Thursday, 25 June 2015

Manufacturing Renaissance: 
Ubiquitous Instant Production (Part-IV)
Meso Engineering: Microelectromechanical Systems (MEMS).

‘Honey, I Shrunk the Kit!’ Begins a flippant metaphor of the miniature world of Microelectromechanical Systems or MEMS. A land of tiny machines so small you simply cannot see them with your bear eyes.

Imagine, if you will, peering at the common Dust Mite through a microscope. As you peer you see that the mite has one of its hairy-forelegs stood on the periphery of an even tinnier mechanical gear-wheel! Pan-out a little and view a playground of mechanical systems: intermeshing cantilevers and locks, pistons and wheels, cams and spinning gears resembling swings and round-abouts; with rack and pinions thrusting back and forth all at incredible speeds!

All this – believe it or not – describes the world of Meso-Scale engineering and is yet another promising advanced RM GigaMarket.





Meso-scale – which is not much talked about outside scientific or engineering laboratories – stands for the size range between micro (0.001mm) and nano (0.000,000,1mm); which is probably not much help for lay-reader. But believe it or not at that scale there is a lot of room. MEMS technology is a world of the very small: tiny functioning sub-assemblies and cute looking little components with dimensions much smaller than the thickness of a human hair.

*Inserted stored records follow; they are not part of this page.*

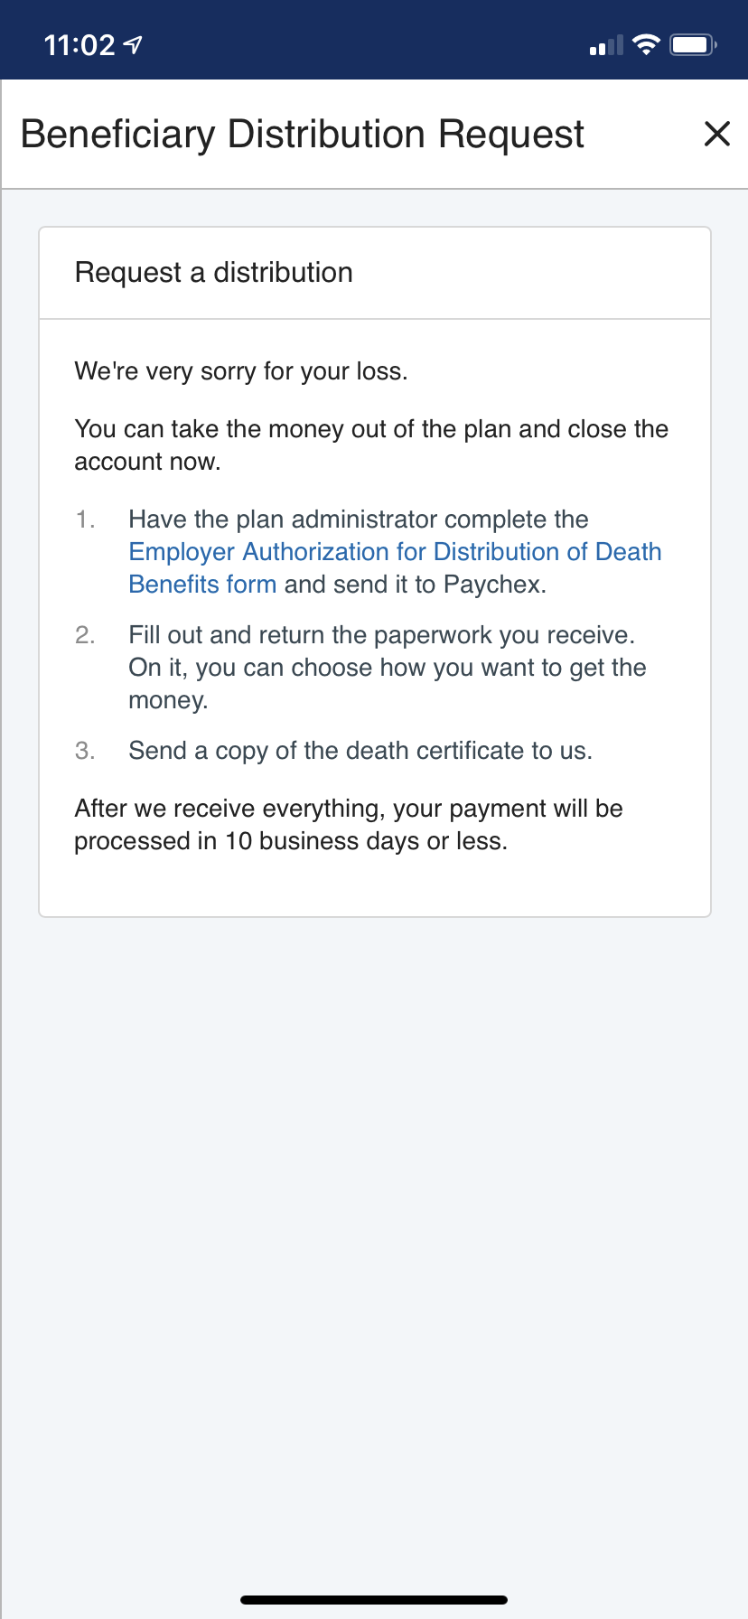Click the step 1 list number
The height and width of the screenshot is (1619, 748).
(x=85, y=519)
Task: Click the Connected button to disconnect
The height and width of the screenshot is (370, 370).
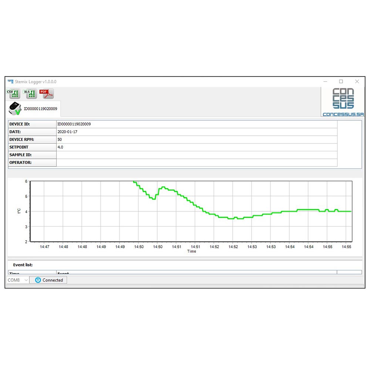Action: 48,280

Of course, you are going to ask ‘Way?’ What fuss and for what? Well to begin with, such assemblies are designed to sense and interact and feedback with the outside macro-world. Assemblies such as guidance systems, giro-servers, motion detectors, thermal meters, shutters, motors and servos that detect sub-microscopic dynamic ranges of sound, light, movement and vibration, whilst mechanically and electrically manipulating control systems across the nano-to-Meso-to-micro-scale and up!

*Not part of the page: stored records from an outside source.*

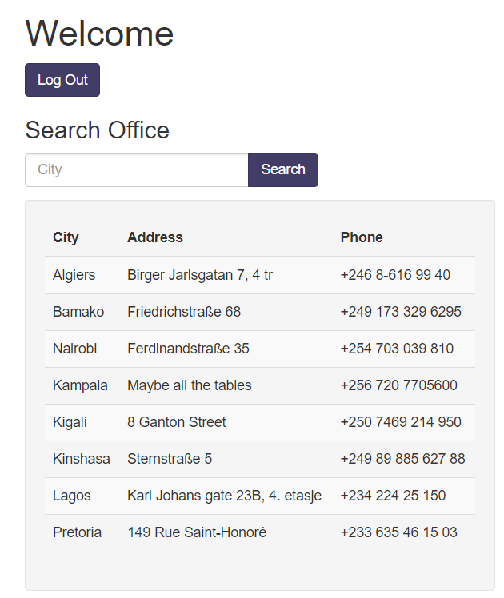This screenshot has width=504, height=598.
Task: Click the Phone column header
Action: click(362, 237)
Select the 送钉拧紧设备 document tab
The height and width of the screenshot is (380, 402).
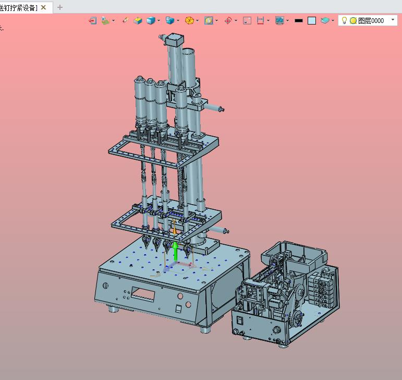point(18,8)
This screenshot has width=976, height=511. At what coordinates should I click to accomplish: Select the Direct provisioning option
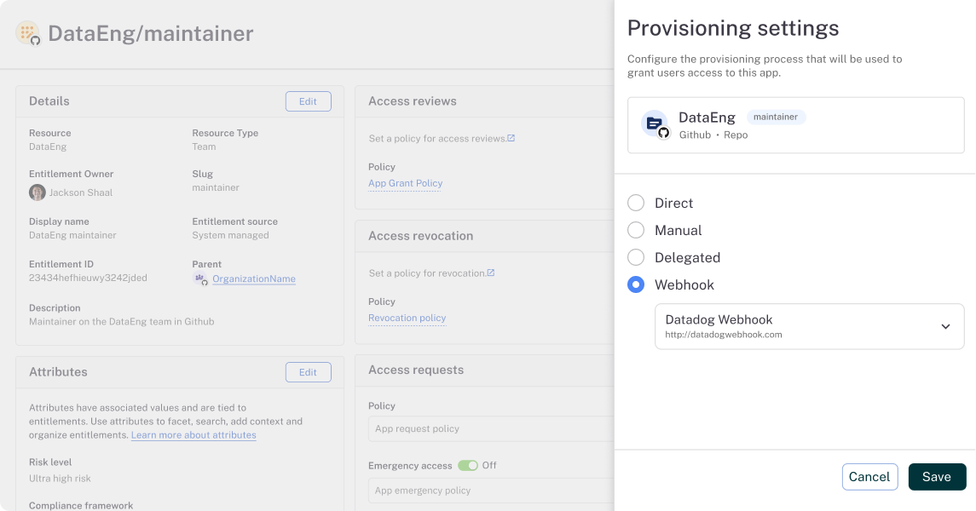click(x=636, y=204)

Application examples include, accelerometers and motion detectors that are fitted in iPads for dynamic gamming modes, tri-axial accelerometer performance monitoring on snowboards competing in Olympic halfpipe contests, ultrasensitive hearing aid diaphragm mounting, retina injection contact lens mechanisms, 1000-thousandth of second lens shutter speed, and other Mission Impossible gadgets I cannot tell you about!

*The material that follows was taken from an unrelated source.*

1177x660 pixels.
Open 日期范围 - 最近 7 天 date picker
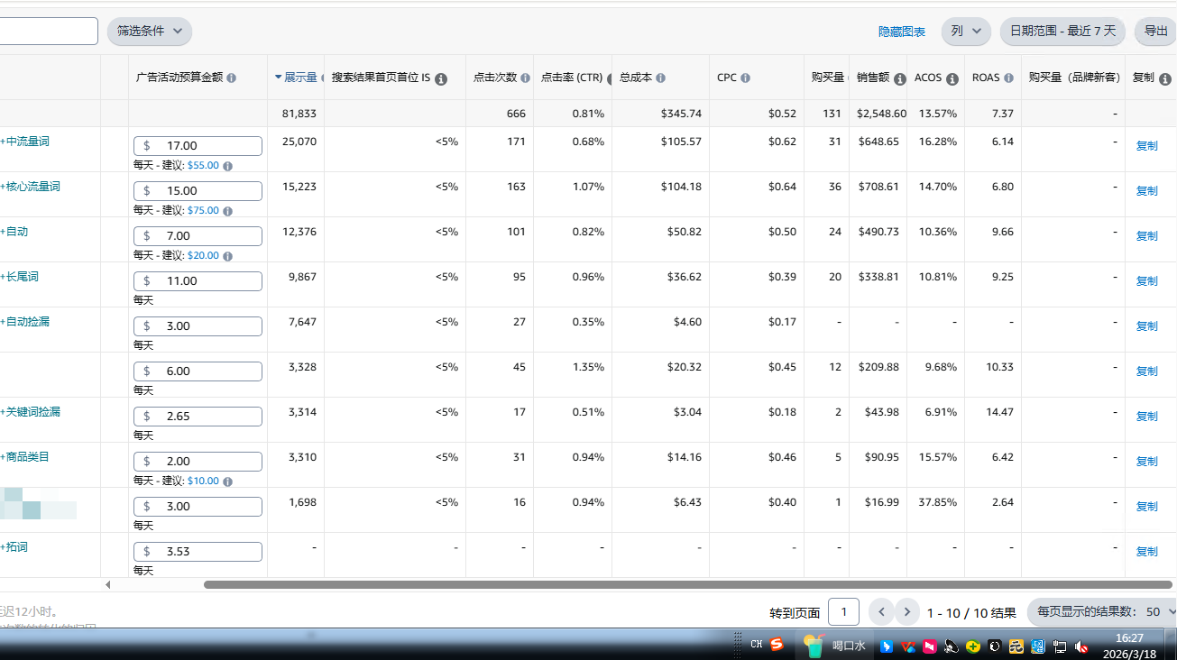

One of the most common materials employed is silicon; attractive in a wide variety of MEMS applications. It is an almost perfect Hookean material, meaning that when it is flexed there is virtually no hysteresis, hence almost no energy dissipation. This gives highly repeatable motion, suffers very little fatigue and can have service lifetimes in the range of trillions of cycles without breaking.

Medical science is benefiting enormously. Polymer-MEMS devices, for example, are widely used in cutting-edge surgery pathology. Constructed by submicron injection mouldings, embossing and stereolithography for application in microfluid devices such as disposable blood testing cartridges.


MEMS applications and the MEMS RM equipment itself, is a massively burgeoning industry as I write, that as high-end gadgets and tools shrink towards the invisible, is set to be pervasive and unstoppable GigaMarket.